> **BRIEF**:
Could you retype the whole listing, word for word?
---- SUPPLIED RECORDS
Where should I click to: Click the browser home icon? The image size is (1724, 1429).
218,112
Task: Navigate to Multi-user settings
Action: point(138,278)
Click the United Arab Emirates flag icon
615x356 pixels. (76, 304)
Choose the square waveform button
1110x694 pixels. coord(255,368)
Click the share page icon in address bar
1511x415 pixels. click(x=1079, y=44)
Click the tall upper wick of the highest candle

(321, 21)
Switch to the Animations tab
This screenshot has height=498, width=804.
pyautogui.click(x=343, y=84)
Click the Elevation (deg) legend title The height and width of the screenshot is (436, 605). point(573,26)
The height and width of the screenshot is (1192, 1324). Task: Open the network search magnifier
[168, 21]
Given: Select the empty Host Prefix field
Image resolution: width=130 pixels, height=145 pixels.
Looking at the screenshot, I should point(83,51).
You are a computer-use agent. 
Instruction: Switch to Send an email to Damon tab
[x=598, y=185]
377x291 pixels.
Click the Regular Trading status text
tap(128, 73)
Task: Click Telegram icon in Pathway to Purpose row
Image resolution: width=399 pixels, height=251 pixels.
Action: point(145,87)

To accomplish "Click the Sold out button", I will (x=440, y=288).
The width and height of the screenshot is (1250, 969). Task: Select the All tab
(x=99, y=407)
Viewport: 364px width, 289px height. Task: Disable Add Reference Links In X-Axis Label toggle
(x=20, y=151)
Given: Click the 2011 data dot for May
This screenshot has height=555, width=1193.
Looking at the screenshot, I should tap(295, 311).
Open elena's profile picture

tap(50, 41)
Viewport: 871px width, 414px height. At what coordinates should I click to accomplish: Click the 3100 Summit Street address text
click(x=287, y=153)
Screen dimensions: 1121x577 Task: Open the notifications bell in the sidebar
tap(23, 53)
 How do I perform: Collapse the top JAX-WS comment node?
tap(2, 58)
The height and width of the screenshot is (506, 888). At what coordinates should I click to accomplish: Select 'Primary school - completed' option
--------
> **TASK OUTPUT**:
Where should I click to: Click the browser home icon? The image size is (1724, 1429).
218,112
Task: Navigate to Multi-user settings
Action: point(138,278)
Click the United Arab Emirates flag icon
615x356 pixels. (76, 304)
Choose the square waveform button
1110x694 pixels. coord(255,368)
Click the share page icon in address bar
1511x415 pixels. click(x=1079, y=44)
Click the tall upper wick of the highest candle

(321, 21)
Switch to the Animations tab
This screenshot has height=498, width=804.
pyautogui.click(x=343, y=84)
Click the Elevation (deg) legend title The height and width of the screenshot is (436, 605). point(573,26)
The height and width of the screenshot is (1192, 1324). Task: Open the network search magnifier
[168, 21]
Given: Select the empty Host Prefix field
Image resolution: width=130 pixels, height=145 pixels.
Looking at the screenshot, I should point(83,51).
You are a computer-use agent. 
Instruction: Switch to Send an email to Damon tab
[x=598, y=185]
377x291 pixels.
Click the Regular Trading status text
tap(128, 73)
Task: Click Telegram icon in Pathway to Purpose row
Image resolution: width=399 pixels, height=251 pixels.
Action: point(145,87)

To accomplish "Click the Sold out button", I will (x=440, y=288).
The width and height of the screenshot is (1250, 969). Task: Select the All tab
(x=99, y=407)
Viewport: 364px width, 289px height. Task: Disable Add Reference Links In X-Axis Label toggle
(x=20, y=151)
Given: Click the 2011 data dot for May
This screenshot has height=555, width=1193.
Looking at the screenshot, I should tap(295, 311).
Open elena's profile picture

tap(50, 41)
Viewport: 871px width, 414px height. At what coordinates should I click to accomplish: Click the 3100 Summit Street address text
click(x=287, y=153)
Screen dimensions: 1121x577 Task: Open the notifications bell in the sidebar
tap(23, 53)
 How do I perform: Collapse the top JAX-WS comment node?
tap(2, 58)
The height and width of the screenshot is (506, 888). At what coordinates should I click to accomplish: Select 'Primary school - completed' option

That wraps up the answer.